#### [Saved data entries]

==============================

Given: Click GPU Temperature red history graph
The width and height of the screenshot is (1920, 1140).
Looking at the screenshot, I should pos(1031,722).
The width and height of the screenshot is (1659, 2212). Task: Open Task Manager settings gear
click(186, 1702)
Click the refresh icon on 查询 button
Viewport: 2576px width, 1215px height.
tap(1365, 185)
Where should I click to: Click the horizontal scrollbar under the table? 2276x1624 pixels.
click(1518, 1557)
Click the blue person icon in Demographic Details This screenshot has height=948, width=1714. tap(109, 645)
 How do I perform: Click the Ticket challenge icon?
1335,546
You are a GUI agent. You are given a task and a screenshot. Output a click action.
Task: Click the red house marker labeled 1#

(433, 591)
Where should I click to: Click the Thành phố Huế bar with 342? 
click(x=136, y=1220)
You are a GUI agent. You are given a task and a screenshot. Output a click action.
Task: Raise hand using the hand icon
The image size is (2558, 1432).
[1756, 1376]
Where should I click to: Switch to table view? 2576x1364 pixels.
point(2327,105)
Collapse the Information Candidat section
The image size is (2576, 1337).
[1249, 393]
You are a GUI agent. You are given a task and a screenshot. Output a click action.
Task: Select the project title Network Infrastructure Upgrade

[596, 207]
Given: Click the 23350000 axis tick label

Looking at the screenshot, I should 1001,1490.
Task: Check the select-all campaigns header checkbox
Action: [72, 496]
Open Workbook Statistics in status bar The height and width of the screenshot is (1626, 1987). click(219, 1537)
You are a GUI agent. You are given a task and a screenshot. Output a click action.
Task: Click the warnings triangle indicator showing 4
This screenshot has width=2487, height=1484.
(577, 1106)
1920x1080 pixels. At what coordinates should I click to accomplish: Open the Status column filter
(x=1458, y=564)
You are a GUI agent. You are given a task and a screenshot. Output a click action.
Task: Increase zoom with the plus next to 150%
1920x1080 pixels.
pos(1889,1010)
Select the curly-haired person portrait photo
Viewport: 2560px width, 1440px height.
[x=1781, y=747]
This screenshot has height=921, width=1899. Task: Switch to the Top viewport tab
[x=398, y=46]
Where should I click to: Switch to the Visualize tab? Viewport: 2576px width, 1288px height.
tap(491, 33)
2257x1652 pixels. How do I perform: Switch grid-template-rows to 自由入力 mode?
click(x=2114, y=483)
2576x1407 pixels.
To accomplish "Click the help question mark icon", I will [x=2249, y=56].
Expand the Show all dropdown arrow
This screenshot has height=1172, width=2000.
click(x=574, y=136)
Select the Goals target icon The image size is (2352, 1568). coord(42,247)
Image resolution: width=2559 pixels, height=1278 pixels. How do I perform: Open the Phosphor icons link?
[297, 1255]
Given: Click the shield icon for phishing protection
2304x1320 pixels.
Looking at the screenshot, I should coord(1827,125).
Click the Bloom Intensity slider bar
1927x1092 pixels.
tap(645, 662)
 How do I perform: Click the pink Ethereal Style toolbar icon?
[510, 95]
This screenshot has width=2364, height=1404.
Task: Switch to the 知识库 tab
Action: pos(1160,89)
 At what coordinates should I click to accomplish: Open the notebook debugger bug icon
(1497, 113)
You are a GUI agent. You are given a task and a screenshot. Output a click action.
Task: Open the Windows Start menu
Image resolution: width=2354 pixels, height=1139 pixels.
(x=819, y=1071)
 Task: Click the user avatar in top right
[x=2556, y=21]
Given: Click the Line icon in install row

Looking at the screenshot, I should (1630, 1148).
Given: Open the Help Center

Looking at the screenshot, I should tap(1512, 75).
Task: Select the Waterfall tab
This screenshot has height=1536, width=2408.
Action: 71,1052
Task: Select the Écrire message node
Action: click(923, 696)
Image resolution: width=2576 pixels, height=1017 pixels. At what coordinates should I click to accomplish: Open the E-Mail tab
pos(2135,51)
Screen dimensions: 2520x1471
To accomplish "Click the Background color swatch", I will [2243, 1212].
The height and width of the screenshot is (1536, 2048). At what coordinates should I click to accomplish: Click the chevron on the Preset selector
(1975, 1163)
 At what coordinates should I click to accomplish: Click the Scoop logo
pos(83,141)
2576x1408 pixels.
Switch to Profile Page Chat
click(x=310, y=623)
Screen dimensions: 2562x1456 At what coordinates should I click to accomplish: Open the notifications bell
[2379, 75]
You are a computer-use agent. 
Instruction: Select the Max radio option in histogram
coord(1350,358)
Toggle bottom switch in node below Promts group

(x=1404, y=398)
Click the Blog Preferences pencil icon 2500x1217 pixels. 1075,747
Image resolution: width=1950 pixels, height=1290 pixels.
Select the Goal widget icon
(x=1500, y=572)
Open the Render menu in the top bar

==============================

#### [WHAT TO WORK ON]
Print the entire set of records again, exactly.

#### [COMPLETED EXERCISE]
Given: Click GPU Temperature red history graph
The width and height of the screenshot is (1920, 1140).
Looking at the screenshot, I should pos(1031,722).
The width and height of the screenshot is (1659, 2212). Task: Open Task Manager settings gear
click(186, 1702)
Click the refresh icon on 查询 button
Viewport: 2576px width, 1215px height.
tap(1365, 185)
Where should I click to: Click the horizontal scrollbar under the table? 2276x1624 pixels.
click(1518, 1557)
Click the blue person icon in Demographic Details This screenshot has height=948, width=1714. tap(109, 645)
 How do I perform: Click the Ticket challenge icon?
1335,546
You are a GUI agent. You are given a task and a screenshot. Output a click action.
Task: Click the red house marker labeled 1#

(433, 591)
Where should I click to: Click the Thành phố Huế bar with 342? 
click(x=136, y=1220)
You are a GUI agent. You are given a task and a screenshot. Output a click action.
Task: Raise hand using the hand icon
The image size is (2558, 1432).
[1756, 1376]
Where should I click to: Switch to table view? 2576x1364 pixels.
point(2327,105)
Collapse the Information Candidat section
The image size is (2576, 1337).
[1249, 393]
You are a GUI agent. You are given a task and a screenshot. Output a click action.
Task: Select the project title Network Infrastructure Upgrade

[596, 207]
Given: Click the 23350000 axis tick label

Looking at the screenshot, I should 1001,1490.
Task: Check the select-all campaigns header checkbox
Action: [72, 496]
Open Workbook Statistics in status bar The height and width of the screenshot is (1626, 1987). click(219, 1537)
You are a GUI agent. You are given a task and a screenshot. Output a click action.
Task: Click the warnings triangle indicator showing 4
This screenshot has width=2487, height=1484.
(577, 1106)
1920x1080 pixels. At what coordinates should I click to accomplish: Open the Status column filter
(x=1458, y=564)
You are a GUI agent. You are given a task and a screenshot. Output a click action.
Task: Increase zoom with the plus next to 150%
1920x1080 pixels.
pos(1889,1010)
Select the curly-haired person portrait photo
Viewport: 2560px width, 1440px height.
[x=1781, y=747]
This screenshot has height=921, width=1899. Task: Switch to the Top viewport tab
[x=398, y=46]
Where should I click to: Switch to the Visualize tab? Viewport: 2576px width, 1288px height.
tap(491, 33)
2257x1652 pixels. How do I perform: Switch grid-template-rows to 自由入力 mode?
click(x=2114, y=483)
2576x1407 pixels.
To accomplish "Click the help question mark icon", I will [x=2249, y=56].
Expand the Show all dropdown arrow
This screenshot has height=1172, width=2000.
click(x=574, y=136)
Select the Goals target icon The image size is (2352, 1568). coord(42,247)
Image resolution: width=2559 pixels, height=1278 pixels. How do I perform: Open the Phosphor icons link?
[297, 1255]
Given: Click the shield icon for phishing protection
2304x1320 pixels.
Looking at the screenshot, I should coord(1827,125).
Click the Bloom Intensity slider bar
1927x1092 pixels.
tap(645, 662)
 How do I perform: Click the pink Ethereal Style toolbar icon?
[510, 95]
This screenshot has width=2364, height=1404.
Task: Switch to the 知识库 tab
Action: pos(1160,89)
 At what coordinates should I click to accomplish: Open the notebook debugger bug icon
(1497, 113)
You are a GUI agent. You are given a task and a screenshot. Output a click action.
Task: Open the Windows Start menu
Image resolution: width=2354 pixels, height=1139 pixels.
(x=819, y=1071)
 Task: Click the user avatar in top right
[x=2556, y=21]
Given: Click the Line icon in install row

Looking at the screenshot, I should (1630, 1148).
Given: Open the Help Center

Looking at the screenshot, I should tap(1512, 75).
Task: Select the Waterfall tab
This screenshot has height=1536, width=2408.
Action: 71,1052
Task: Select the Écrire message node
Action: click(923, 696)
Image resolution: width=2576 pixels, height=1017 pixels. At what coordinates should I click to accomplish: Open the E-Mail tab
pos(2135,51)
Screen dimensions: 2520x1471
To accomplish "Click the Background color swatch", I will [2243, 1212].
The height and width of the screenshot is (1536, 2048). At what coordinates should I click to accomplish: Click the chevron on the Preset selector
(1975, 1163)
 At what coordinates should I click to accomplish: Click the Scoop logo
pos(83,141)
2576x1408 pixels.
Switch to Profile Page Chat
click(x=310, y=623)
Screen dimensions: 2562x1456 At what coordinates should I click to accomplish: Open the notifications bell
[2379, 75]
You are a computer-use agent. 
Instruction: Select the Max radio option in histogram
coord(1350,358)
Toggle bottom switch in node below Promts group

(x=1404, y=398)
Click the Blog Preferences pencil icon 2500x1217 pixels. 1075,747
Image resolution: width=1950 pixels, height=1290 pixels.
Select the Goal widget icon
(x=1500, y=572)
Open the Render menu in the top bar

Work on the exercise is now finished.